[Start of DOCUMENT SEGMENT]
# Moderators---PLEASE DELETE, Thanks!



## Funeris (Nov 16, 2005)

Well, I recently lost two players (out of 5) and am tentatively searching for a fourth and possibly a 5th.  I am the DM of the game...it's your standard DnD (3.5) with a few house rules thrown in on a homebrewed world.

Our gaming group consists of:  me the youngest @ 24, my girlie @ 28 (a social gamer), and two die-hard guys around 30 years of age.  

As a forewarning, our games have not been meeting regularly (due to the two players I just had to cut).  We're trying to get on an at least once a month schedule...preferably more.  Maybe once the holidays are gone, this will become more of a possibility.  Our last game was just this past Saturday...next game date has yet to be set but should be in early December.  We play at my apartment in Leesburg, VA.  We usually start between 7-8ish and the latest we've ever ran is 2-3 the following morning.  Game Nights are usually Friday or Saturday (has not varied yet...but depending on everyone's schedule that might change).  It's a pretty laid back atmosphere...a little food, a little drink, lots of coffee and hopefully a lot of fun.

A little of my background:  I started gaming in junior high school--White Wolf stuff and did that up to college...then the World of Darkness was ending and I jumped ship.  I took a break...and have returned full time to the hobby playing 3.5.  I work in the Land Design field and also freelance write for d20 products...I'm working on 3 books right now...ugh.  So, I'm an addict, pure and simple.

I do enjoy puzzles...codes to break, some Myst-esque (although on a much smaller scale) you need this key to open this door 3,000 feet in the dungeon type stuff, battle, roleplaying (character is very important to me), and well...everything you can pack into a game.  

Our current game has some grittiness with a Heroic/Epic overarching plot...although that's subject to change with player choices.  If you'd like to read a bit about the world...I write up the Story Hour here on Enworld.  That should give any prospective players a decent feel for the world and some of the other characters...as well as the players that comment.
[End of DOCUMENT SEGMENT]
INSTRUCTIONS:
**A)** In the game recruitment post, what time do games usually start?
**B)** Quote the game recruitment post, everything from "## Funeris (Nov" down to "years of age.".
**C)** Write what comes next in the game recruitment post, starting after its final sentence.
These items come from a separate source.
[Start of INFORMATION PROVIDED]
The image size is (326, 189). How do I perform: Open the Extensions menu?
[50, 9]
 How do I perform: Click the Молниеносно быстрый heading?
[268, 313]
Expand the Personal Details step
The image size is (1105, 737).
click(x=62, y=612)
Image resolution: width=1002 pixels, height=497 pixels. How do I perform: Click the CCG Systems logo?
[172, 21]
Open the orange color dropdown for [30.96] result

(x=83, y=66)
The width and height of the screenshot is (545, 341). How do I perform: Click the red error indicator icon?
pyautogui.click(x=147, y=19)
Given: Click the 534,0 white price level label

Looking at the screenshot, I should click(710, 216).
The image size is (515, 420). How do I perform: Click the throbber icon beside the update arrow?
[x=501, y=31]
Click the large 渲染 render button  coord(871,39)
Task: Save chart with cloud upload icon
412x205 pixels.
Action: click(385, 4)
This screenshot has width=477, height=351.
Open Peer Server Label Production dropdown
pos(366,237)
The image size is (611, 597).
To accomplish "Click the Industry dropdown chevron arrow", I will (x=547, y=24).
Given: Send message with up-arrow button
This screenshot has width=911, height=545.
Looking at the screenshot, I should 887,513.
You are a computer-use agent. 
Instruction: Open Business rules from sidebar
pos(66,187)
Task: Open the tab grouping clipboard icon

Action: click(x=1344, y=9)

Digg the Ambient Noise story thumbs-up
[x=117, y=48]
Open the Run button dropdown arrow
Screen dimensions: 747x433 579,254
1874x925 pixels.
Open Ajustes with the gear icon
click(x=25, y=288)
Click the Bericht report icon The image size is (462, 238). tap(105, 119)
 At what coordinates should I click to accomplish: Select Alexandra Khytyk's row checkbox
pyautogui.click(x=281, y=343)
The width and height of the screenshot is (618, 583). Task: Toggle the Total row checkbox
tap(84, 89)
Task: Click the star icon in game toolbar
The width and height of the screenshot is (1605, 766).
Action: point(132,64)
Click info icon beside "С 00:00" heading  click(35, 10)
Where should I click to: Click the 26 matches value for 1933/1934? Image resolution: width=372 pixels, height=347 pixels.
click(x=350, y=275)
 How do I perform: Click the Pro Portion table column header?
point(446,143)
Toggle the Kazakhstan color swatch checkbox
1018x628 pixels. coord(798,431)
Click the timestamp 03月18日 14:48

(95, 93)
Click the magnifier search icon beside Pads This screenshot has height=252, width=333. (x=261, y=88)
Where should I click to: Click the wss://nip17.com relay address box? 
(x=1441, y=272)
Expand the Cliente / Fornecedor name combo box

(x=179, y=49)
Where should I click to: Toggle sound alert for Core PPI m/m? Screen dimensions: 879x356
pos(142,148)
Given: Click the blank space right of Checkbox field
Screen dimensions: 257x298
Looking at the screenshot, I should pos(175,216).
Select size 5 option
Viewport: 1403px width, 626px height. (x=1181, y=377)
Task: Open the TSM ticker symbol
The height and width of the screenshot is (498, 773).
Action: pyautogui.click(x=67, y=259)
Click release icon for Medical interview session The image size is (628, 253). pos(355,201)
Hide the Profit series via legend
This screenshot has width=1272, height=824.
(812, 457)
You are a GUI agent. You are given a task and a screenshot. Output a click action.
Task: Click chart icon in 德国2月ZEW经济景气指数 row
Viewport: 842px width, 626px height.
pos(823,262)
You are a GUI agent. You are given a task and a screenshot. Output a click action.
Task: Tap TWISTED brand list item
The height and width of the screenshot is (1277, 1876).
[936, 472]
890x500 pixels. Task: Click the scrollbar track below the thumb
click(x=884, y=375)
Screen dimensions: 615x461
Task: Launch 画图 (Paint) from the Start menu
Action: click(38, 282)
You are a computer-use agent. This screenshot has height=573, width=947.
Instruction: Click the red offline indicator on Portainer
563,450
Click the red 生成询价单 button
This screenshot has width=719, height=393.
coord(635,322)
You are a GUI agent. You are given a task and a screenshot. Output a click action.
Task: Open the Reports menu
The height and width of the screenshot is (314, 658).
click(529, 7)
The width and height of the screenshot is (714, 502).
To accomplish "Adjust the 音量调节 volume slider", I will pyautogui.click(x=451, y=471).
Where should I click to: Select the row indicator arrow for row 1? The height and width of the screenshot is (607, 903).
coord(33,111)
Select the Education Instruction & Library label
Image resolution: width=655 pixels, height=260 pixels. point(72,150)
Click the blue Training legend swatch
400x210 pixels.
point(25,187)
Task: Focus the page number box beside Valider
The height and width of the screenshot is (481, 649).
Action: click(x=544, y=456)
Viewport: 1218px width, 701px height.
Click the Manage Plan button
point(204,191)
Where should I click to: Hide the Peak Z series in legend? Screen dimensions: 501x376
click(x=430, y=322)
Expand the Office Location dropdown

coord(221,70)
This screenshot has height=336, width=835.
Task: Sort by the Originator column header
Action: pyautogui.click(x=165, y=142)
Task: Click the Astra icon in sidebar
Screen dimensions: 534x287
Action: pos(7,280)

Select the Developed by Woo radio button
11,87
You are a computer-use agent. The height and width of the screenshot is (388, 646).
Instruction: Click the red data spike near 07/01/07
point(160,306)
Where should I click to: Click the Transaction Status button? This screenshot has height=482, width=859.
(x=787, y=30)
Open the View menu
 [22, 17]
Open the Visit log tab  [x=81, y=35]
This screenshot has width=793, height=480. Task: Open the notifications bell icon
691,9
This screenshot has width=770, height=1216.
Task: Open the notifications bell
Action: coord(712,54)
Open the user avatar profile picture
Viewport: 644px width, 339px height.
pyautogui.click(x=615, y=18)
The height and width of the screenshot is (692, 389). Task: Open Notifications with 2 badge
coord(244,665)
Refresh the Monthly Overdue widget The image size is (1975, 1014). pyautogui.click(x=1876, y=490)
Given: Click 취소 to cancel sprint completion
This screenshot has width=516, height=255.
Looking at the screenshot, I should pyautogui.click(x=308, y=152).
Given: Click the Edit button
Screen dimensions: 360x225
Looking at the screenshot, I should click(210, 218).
[End of INFORMATION PROVIDED]
WRITTEN ANSWERS:
**A)** Between 7 and 8.

**B)**
## Funeris (Nov 16, 2005)

Well, I recently lost two players (out of 5) and am tentatively searching for a fourth and possibly a 5th.  I am the DM of the game...it's your standard DnD (3.5) with a few house rules thrown in on a homebrewed world.

Our gaming group consists of:  me the youngest @ 24, my girlie @ 28 (a social gamer), and two die-hard guys around 30 years of age.

**C)**
If this sounds like your type of group, you can shoot me an email:  ronjr AT psaltd DOT com.  We could meet outside the game to see how our personalities fit or you could just pop in on our next game day if you want.  We use a yahoo group to coordinate games, information, some roleplaying, etc. and I can invite you to that if you're interested...there is also some world info uploaded there as well.

~Fune


----------



## Funeris (Nov 18, 2005)

23 views, no posts, & one email.....so....*BUMP*


----------



## TheYeti1775 (Nov 18, 2005)

24 views *S*

Yeti here I play Cassock the Cleric in the above Story Hour.

I won't go into the indepth personal ad like above   
but me diehard..... well ok you got me.

If your down in the Springfield area it is where I drive over to Leesburg from and back on game nights.  So if lack of transportation is a problem, speak up anyways.

And if nothing else read his story hours and tell him to update already.  You can find the links to his in my sig.

Yeti


----------



## attorneydc (Nov 18, 2005)

*Gaming This Weekend*

I am running a game in Springfield, VA this weekend.  I'd love to find 1-2 more players to join my group, temporarily or more permanently.

E-mail if interested at attorneydc@yahoo.com


----------



## Funeris (Nov 18, 2005)

attorneydc,

have you tried the Northern Virginia Gamers Group as well?  I know that--unfortunately--I'm occupied all this weekend and the next...holidays and all that good jazz.  Otherwise I'd have been there.  And Yeti lives in Springfield...maybe you can lead him astray for a bit.

Thanks anyway.

~Fune


----------



## Funeris (Nov 28, 2005)

Ok, quick update.  I'm not looking for anymore players at the moment.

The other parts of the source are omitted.